I hear this question more frequently that you might think, and oftentimes from a group of people you wouldn't expect it from.
Sure, maybe it comes up when a group's values are challenged by something. Maybe when grant committees consider a proposal. Maybe in high school art classes. But I also hear it from artists, which surprises me.
It's a silly question, and my response is: it's not for us to decide, and anyway, who cares?
The question arose again recently because of something that happened at "Supple," an exhibition at Warehouse Gallery — in a piece of performance art, D.C. artist Adrian Parsons self-circumcised himself. You can find a brief city paper review here, and if you want more information (or a look at the video) just search around the D.C. art blogs.
I didn't see the event, and have no real interest in seeing it.And I'm probably a bit more fascinated than I would be otherwise because I had planned on going to the opening and didn't.
But the point is this: almost predictably, reading about the performance, an artist from a local group wrote: "However - is it art? Unfortunately, I have to admit that yes, it is."
Why is that unfortunate? And what could possibly make you question if it's art?
I have a simple policy on this -- if someone makes something or does something and calls it "art," then it's art. As long as you're not hurting other people, that's the end of discussion for me. Why wouldn't it be? Who am I to question? And besides, why would I question? Am I so threatened that what someone else calls art could reflect differently on my own work, that I would want to try and cast out their own efforts? To relegate their work to some nebulous category called "unart?"

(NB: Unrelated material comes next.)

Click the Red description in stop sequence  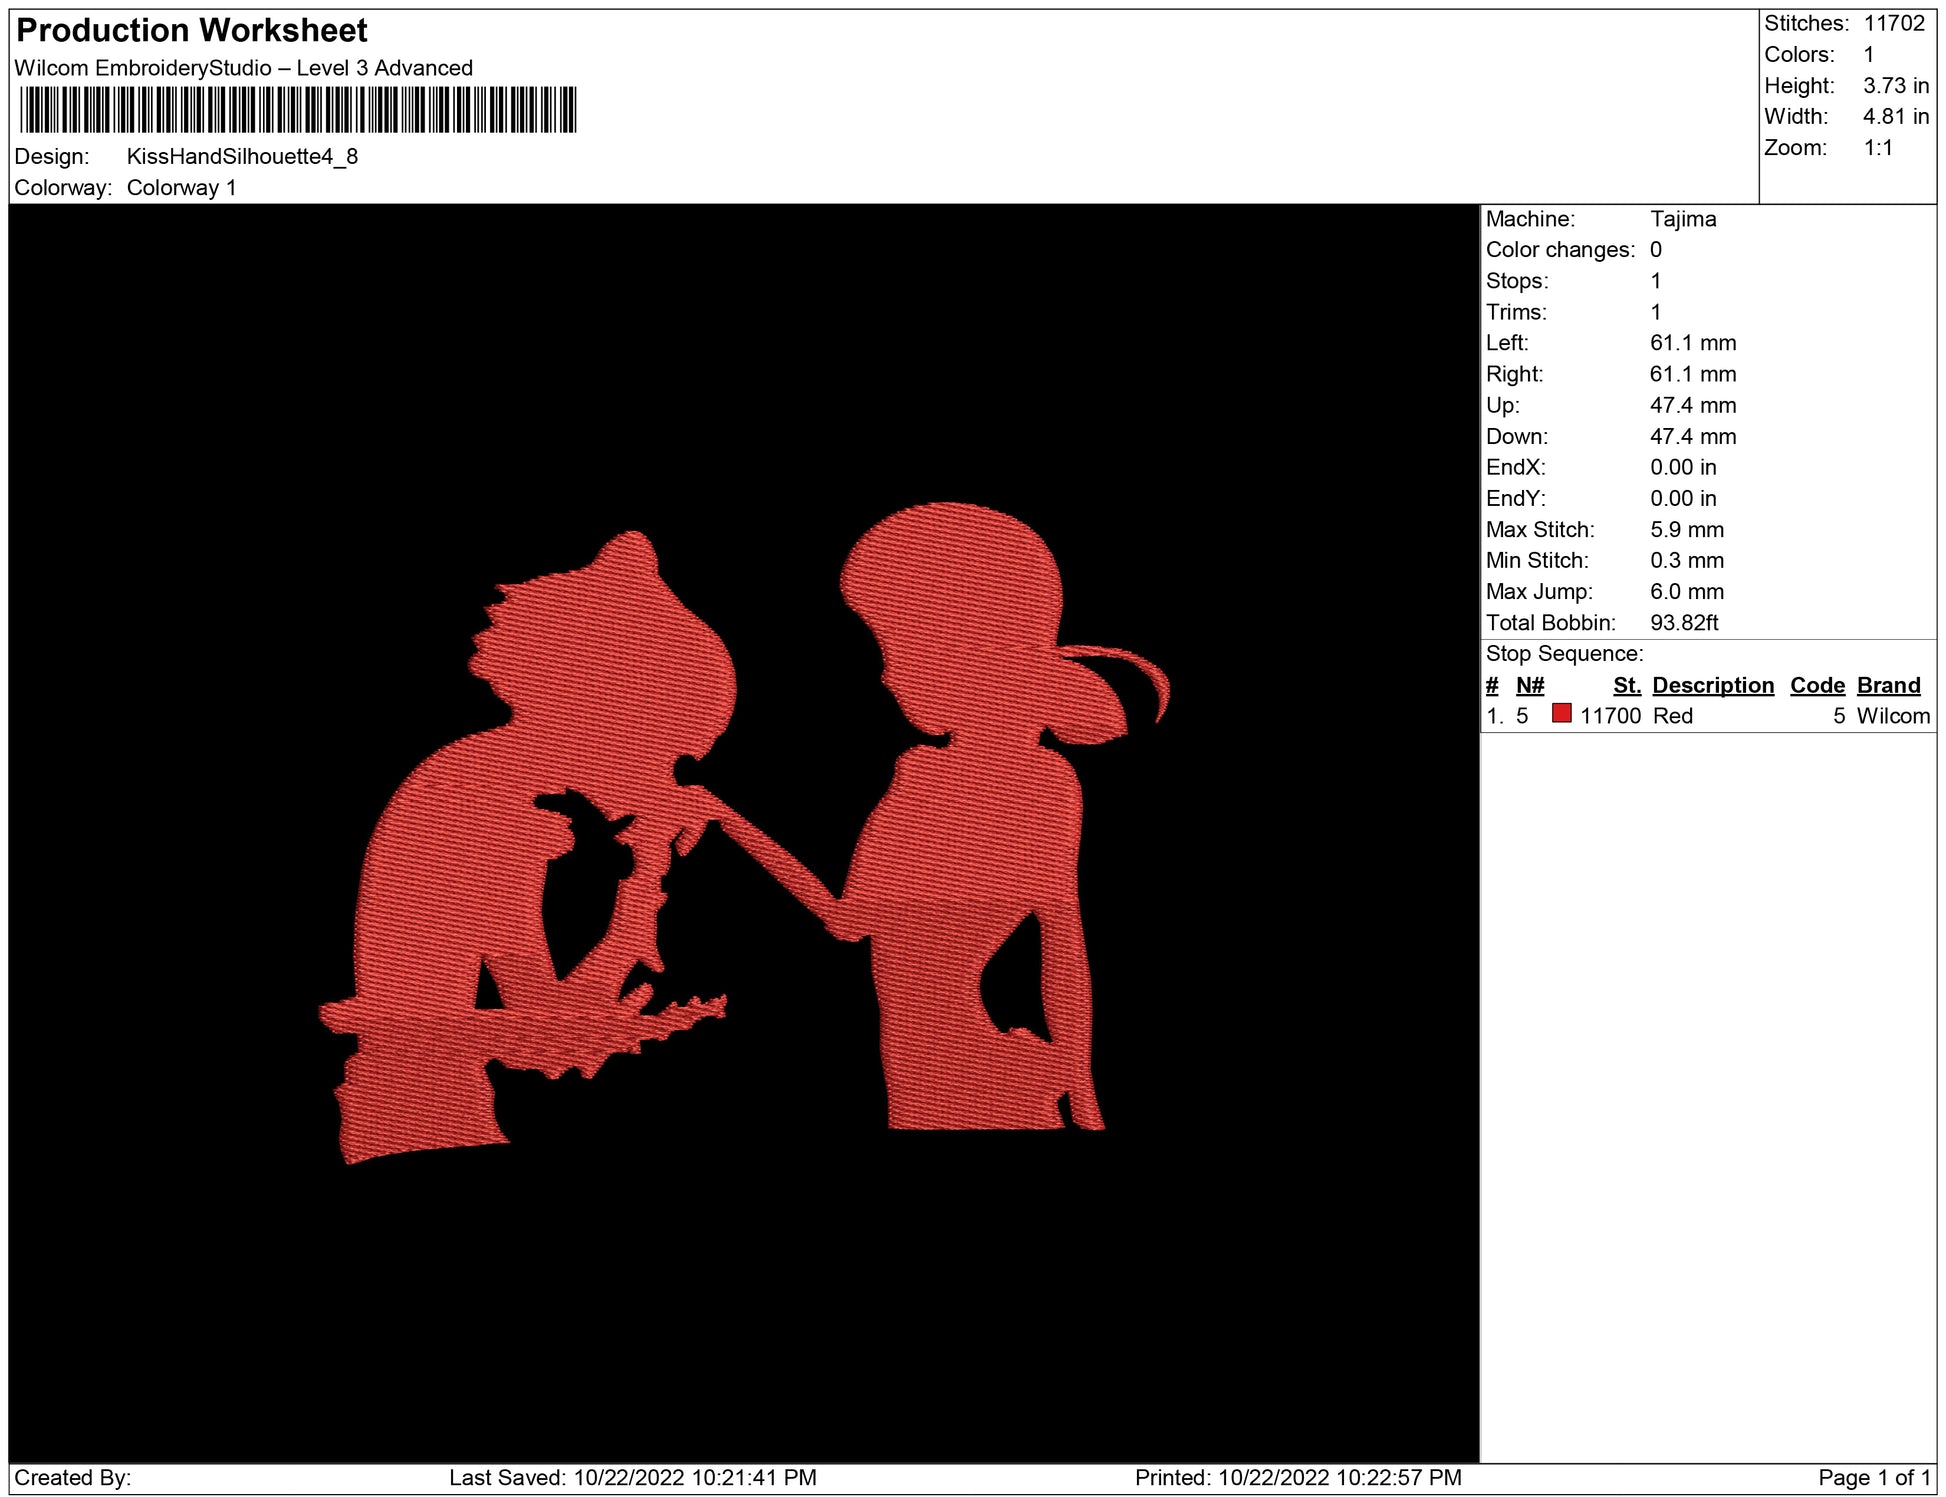(1672, 716)
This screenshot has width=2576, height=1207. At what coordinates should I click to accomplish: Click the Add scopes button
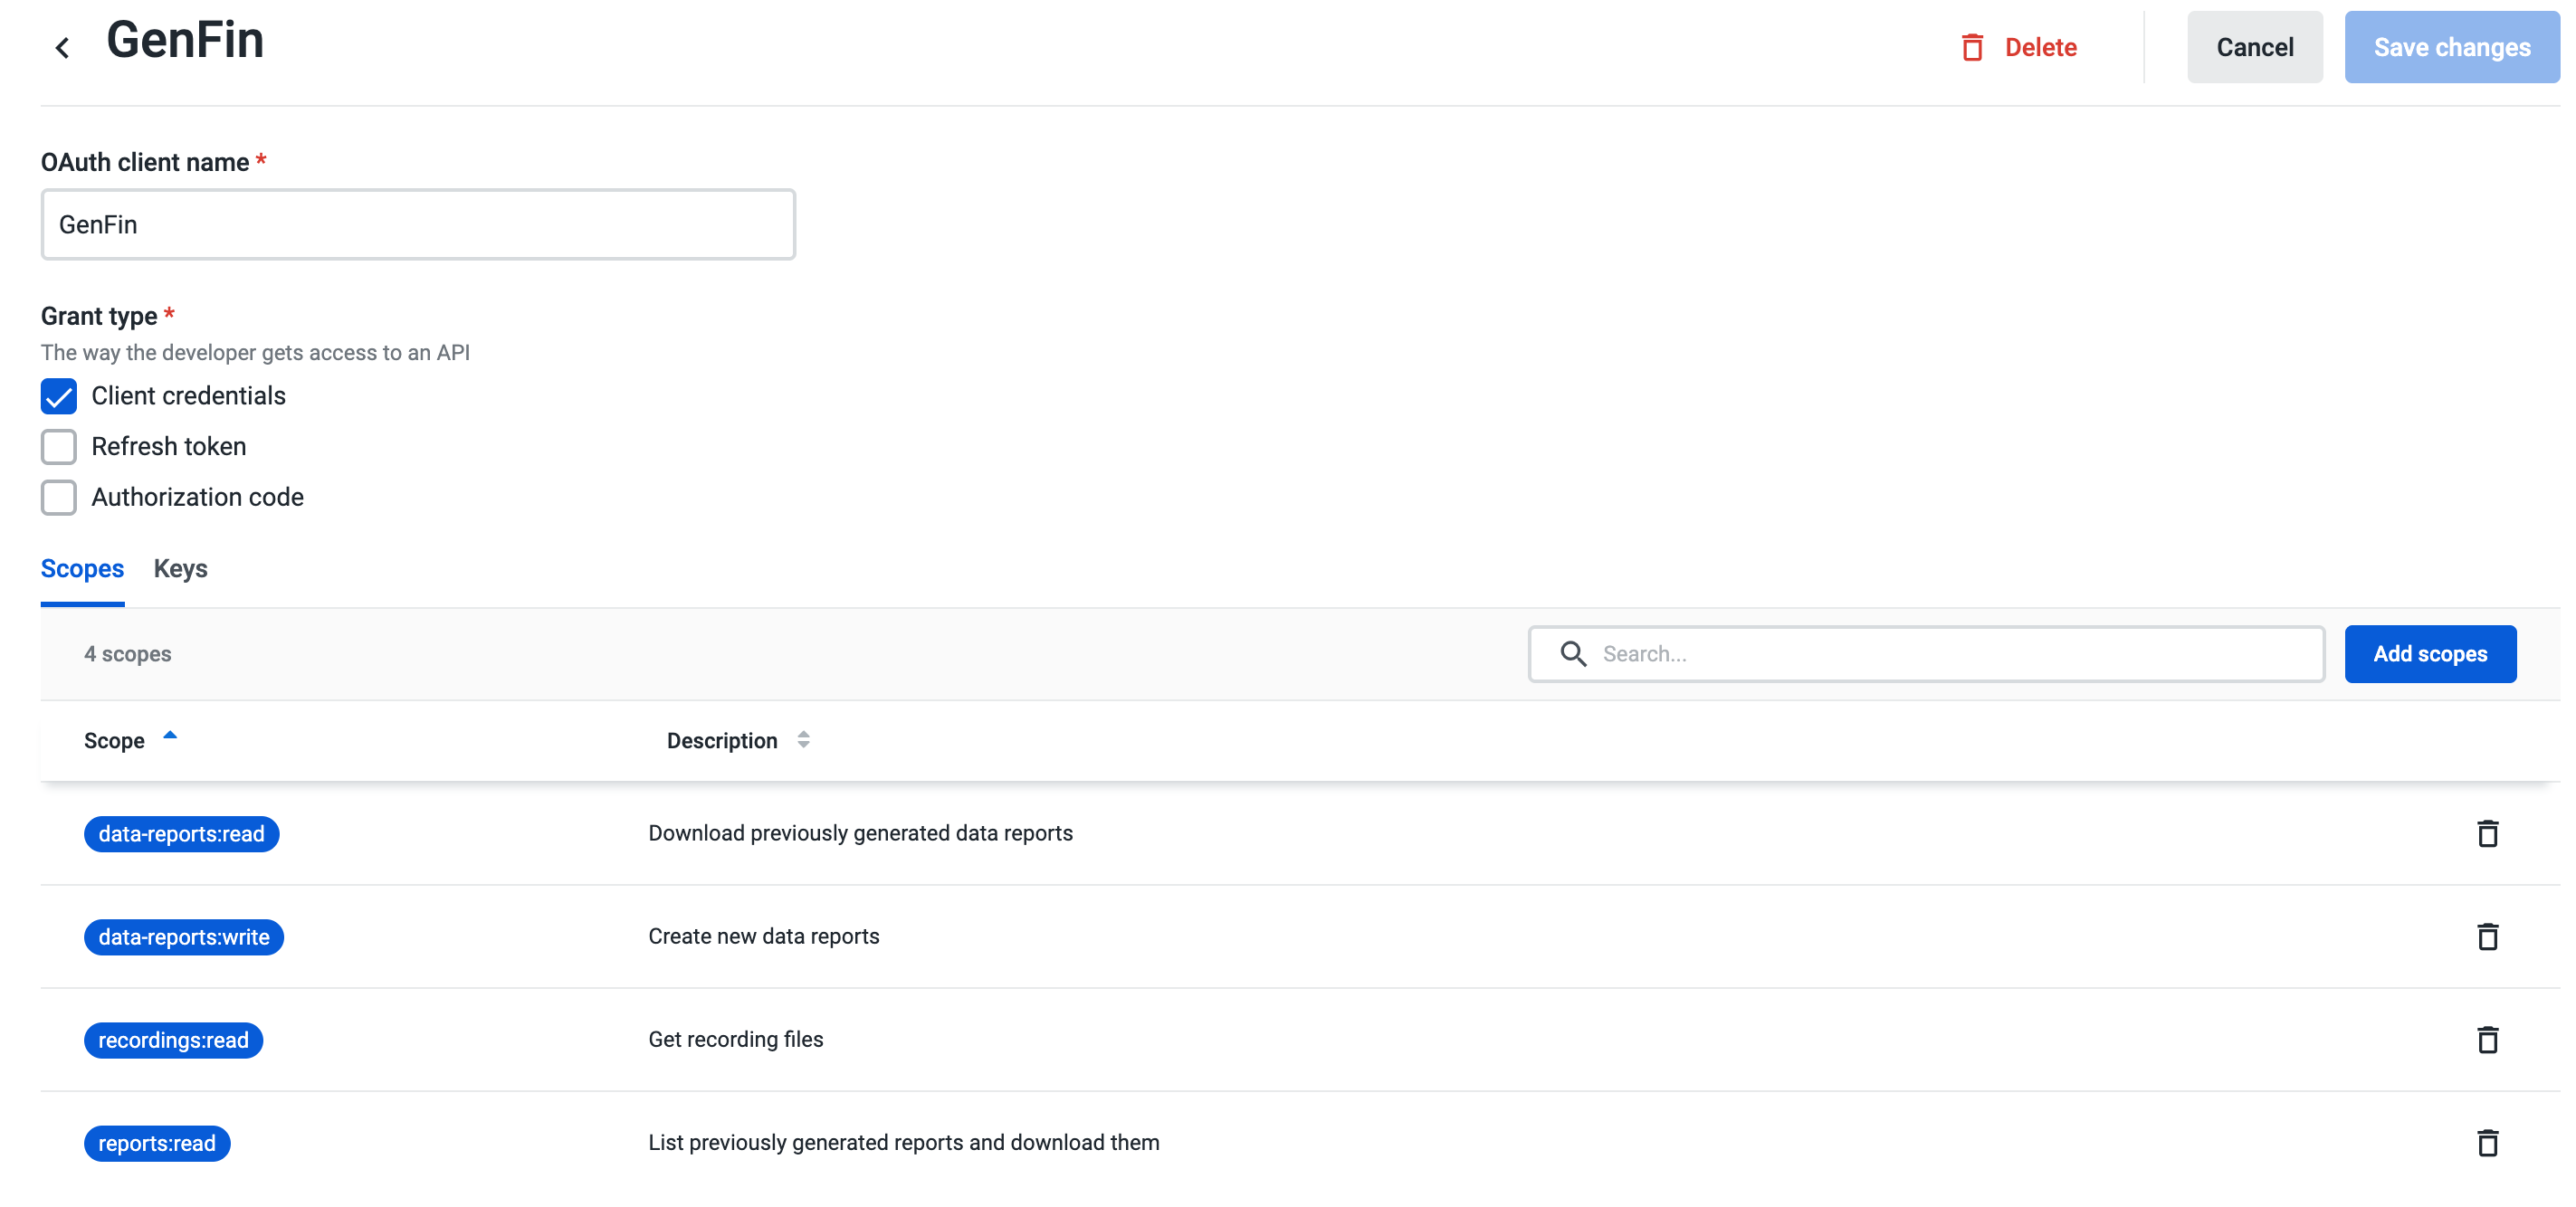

I have the same feelings about the word "artist". It's the ultimate unifier, and can and does apply to everyone. If you make art, you're an artist. In my book that pretty much includes everyone at some point or another.
Which makes "artist," and maybe "art," potentially ubiquitous labels. Meaningless? No, not at all. I think intention is just as important as result when you're talking about art. It's pointless to try and label some people "artists" and others not. I think I'd prefer a world where we're all artists, all trying to make things and do things that reflect our ideas, passions, dreams and, yeah, maybe even foreskins.
"Is it art," is just one of those questions that grates on me. If you want to call it art, I'll stand behind you. I may not like it, I may not want to see it, but entering a semantic debate over the "art-ness" of something that someone else did is silly.
Supple will be on display at Warehouse Gallery through May 12, at 1017-1021 7th Street NW. The show was curated by JT Kirkland, of Thinking About Art fame.